Dataset entries:
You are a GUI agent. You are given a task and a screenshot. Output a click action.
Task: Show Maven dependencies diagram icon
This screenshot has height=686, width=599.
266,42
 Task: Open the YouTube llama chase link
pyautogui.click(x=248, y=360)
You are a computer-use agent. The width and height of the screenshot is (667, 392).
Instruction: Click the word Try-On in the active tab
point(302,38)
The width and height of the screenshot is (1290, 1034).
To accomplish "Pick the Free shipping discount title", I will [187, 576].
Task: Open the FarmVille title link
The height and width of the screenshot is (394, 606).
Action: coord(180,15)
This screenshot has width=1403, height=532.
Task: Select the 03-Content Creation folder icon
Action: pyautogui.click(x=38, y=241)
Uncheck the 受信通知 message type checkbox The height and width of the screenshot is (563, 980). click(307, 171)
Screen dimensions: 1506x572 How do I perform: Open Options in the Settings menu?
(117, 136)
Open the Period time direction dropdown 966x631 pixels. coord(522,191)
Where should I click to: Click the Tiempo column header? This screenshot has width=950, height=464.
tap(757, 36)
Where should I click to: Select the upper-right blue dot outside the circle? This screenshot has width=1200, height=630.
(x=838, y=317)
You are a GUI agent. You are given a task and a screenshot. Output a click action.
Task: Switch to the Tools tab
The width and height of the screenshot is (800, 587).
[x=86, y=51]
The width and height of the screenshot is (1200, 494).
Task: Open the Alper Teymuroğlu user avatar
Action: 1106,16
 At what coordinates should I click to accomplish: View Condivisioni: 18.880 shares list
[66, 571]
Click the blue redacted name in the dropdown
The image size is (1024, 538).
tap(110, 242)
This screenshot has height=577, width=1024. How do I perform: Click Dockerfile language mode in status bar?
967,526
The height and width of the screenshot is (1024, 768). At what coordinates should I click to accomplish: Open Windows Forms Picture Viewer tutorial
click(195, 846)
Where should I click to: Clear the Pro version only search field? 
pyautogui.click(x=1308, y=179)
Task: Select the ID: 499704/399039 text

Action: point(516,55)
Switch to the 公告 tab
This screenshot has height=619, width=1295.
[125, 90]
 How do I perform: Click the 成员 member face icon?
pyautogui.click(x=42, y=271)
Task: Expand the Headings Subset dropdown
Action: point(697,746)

[Task statement] In the records above, find every line containing the word "title" and show it.

[Finished task]
To accomplish "Pick the Free shipping discount title", I will [187, 576].
Task: Open the FarmVille title link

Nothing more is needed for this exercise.